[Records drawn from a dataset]
Content starts

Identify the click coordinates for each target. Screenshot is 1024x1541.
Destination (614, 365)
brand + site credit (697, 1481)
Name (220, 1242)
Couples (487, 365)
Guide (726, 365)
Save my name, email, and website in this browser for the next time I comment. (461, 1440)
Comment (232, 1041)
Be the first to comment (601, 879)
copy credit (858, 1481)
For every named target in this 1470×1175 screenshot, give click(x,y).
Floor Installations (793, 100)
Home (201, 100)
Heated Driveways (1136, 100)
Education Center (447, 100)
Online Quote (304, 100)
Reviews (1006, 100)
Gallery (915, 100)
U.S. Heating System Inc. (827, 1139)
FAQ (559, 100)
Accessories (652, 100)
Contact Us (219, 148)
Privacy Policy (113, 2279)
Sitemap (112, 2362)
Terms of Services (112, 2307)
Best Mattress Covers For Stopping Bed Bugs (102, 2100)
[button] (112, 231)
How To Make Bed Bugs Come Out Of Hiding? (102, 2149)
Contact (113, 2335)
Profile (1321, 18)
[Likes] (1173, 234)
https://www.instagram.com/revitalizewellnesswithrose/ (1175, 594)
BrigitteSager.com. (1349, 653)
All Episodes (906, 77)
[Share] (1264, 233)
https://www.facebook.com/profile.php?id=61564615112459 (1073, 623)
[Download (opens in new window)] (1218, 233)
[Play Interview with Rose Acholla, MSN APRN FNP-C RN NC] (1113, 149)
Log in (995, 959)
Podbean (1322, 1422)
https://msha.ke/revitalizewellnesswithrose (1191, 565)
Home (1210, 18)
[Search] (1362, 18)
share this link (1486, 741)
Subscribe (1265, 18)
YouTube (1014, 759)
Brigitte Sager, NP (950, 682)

Content ends

Task requirements:
Exactly how many lines of the data include the word "this"? Reply with that number only.

The completed task:
3